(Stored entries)
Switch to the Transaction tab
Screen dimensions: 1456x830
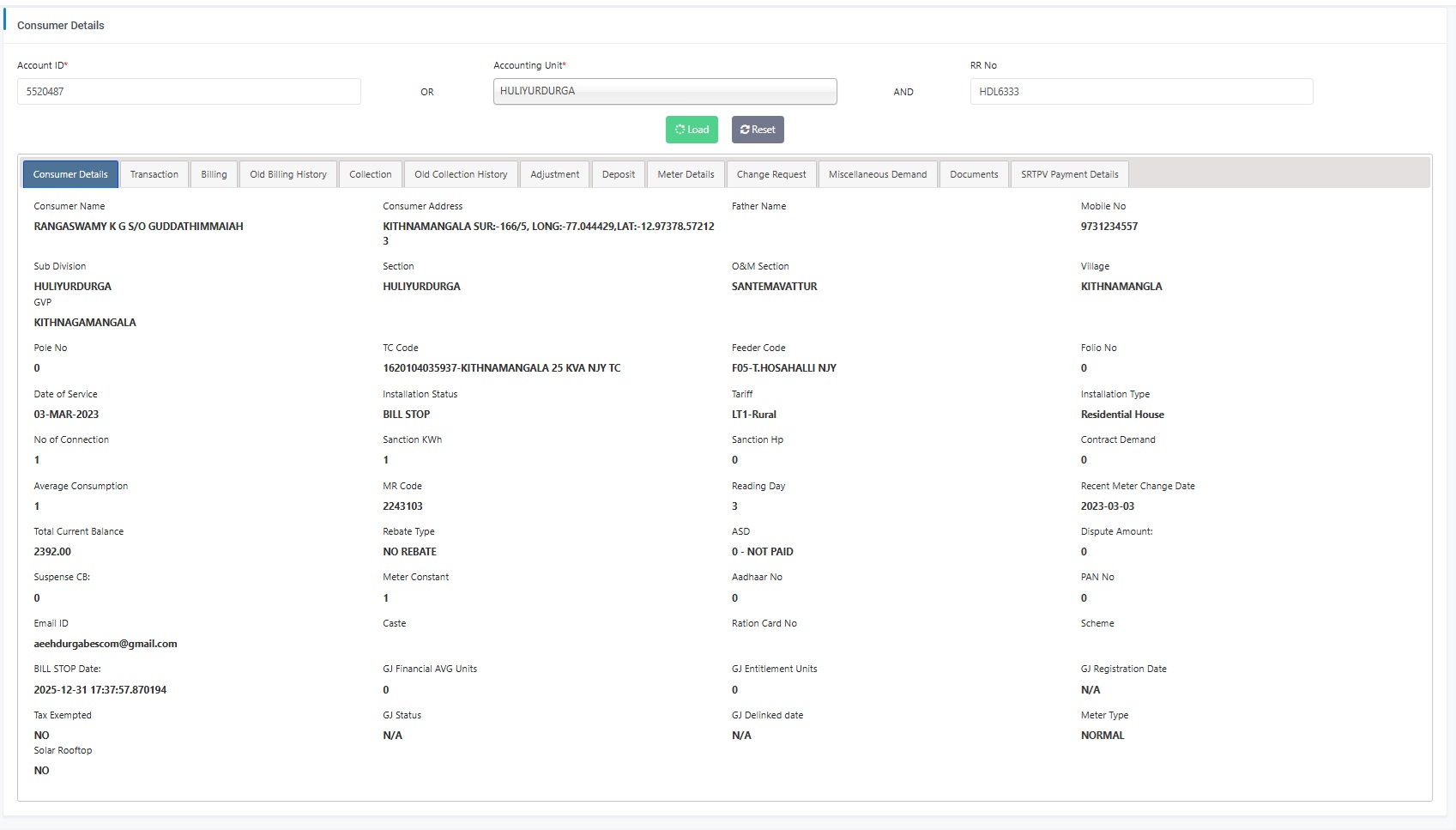click(154, 174)
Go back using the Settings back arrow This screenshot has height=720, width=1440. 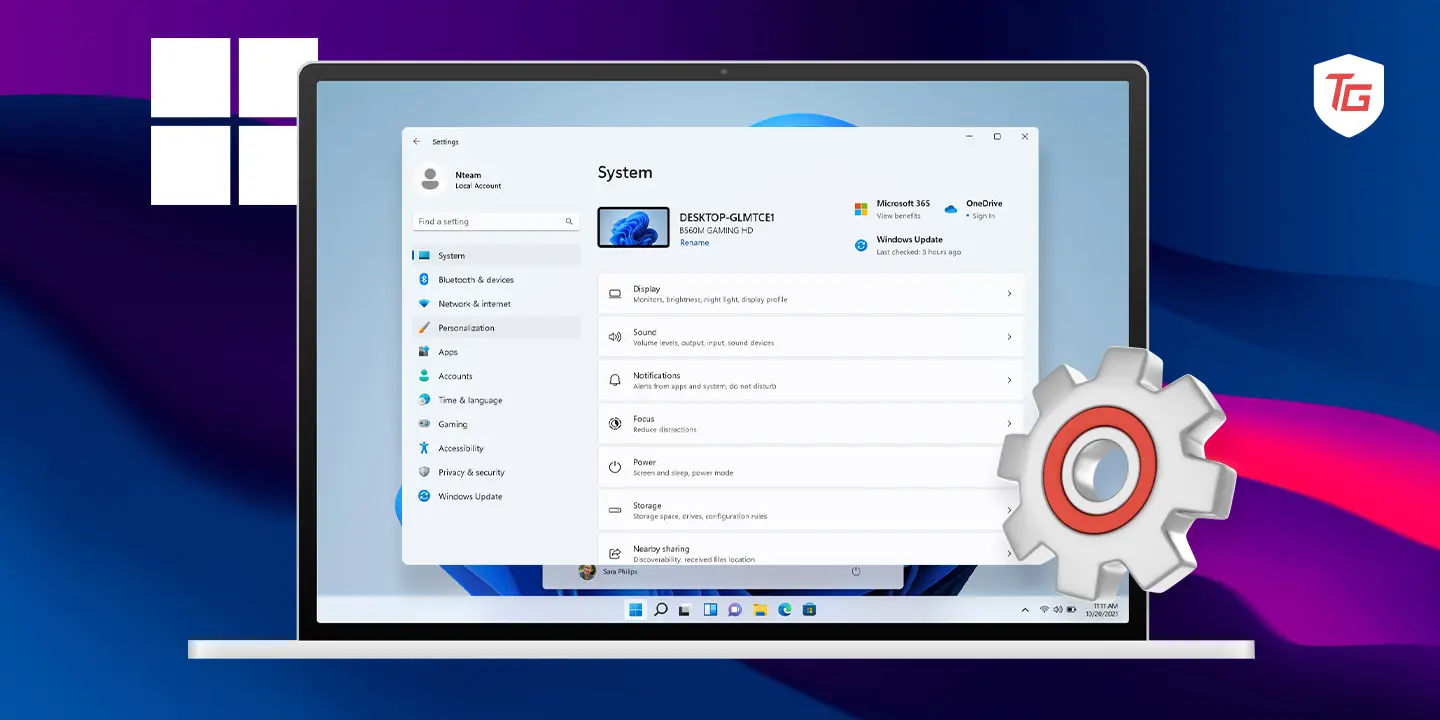417,142
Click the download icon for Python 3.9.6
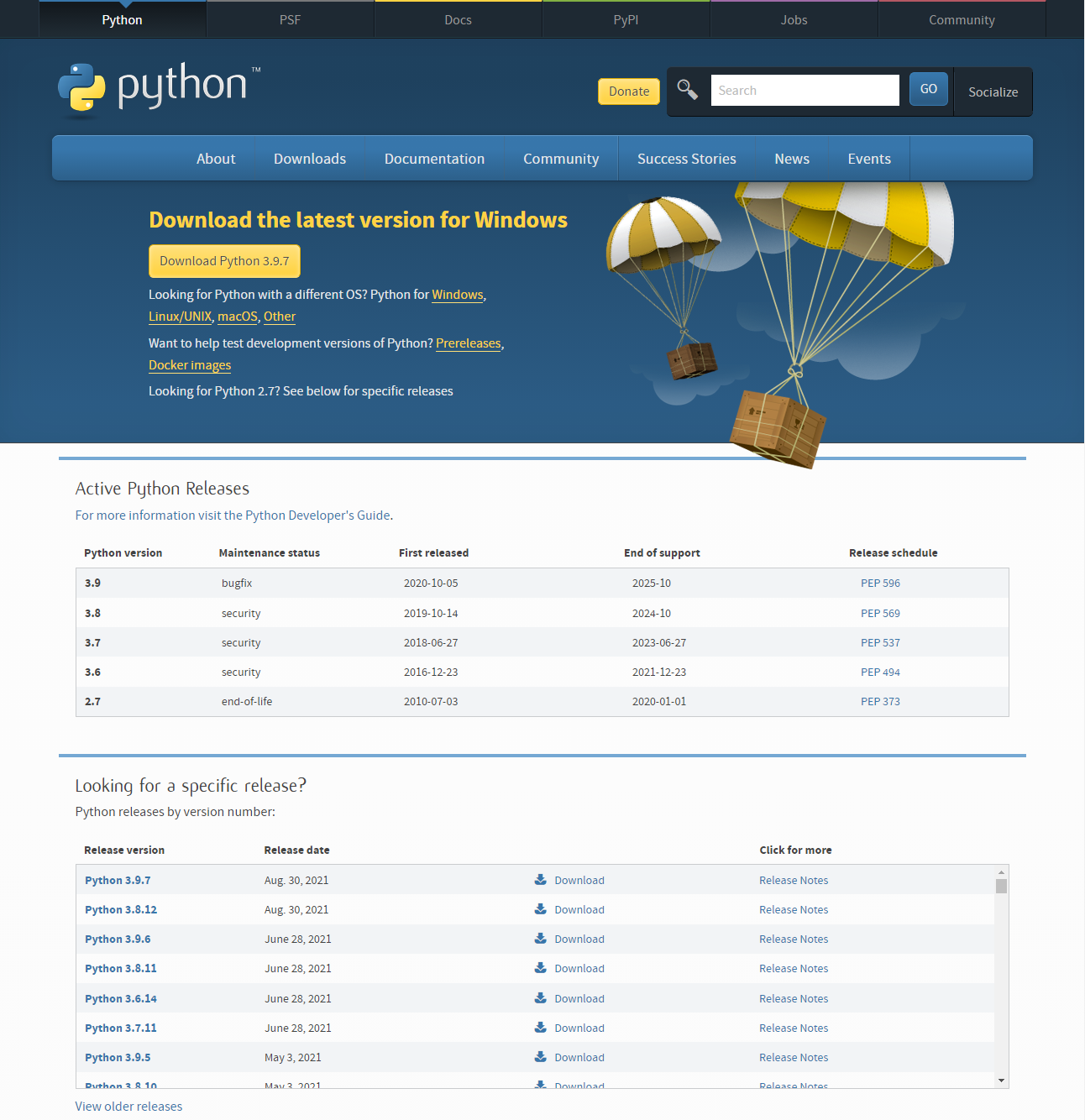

*Exercise objective*:
Please pick out each line of the records above that contains the word "Python", and copy those lines. Case counts.

*Reply to the exercise*:
Click the download icon for Python 3.9.6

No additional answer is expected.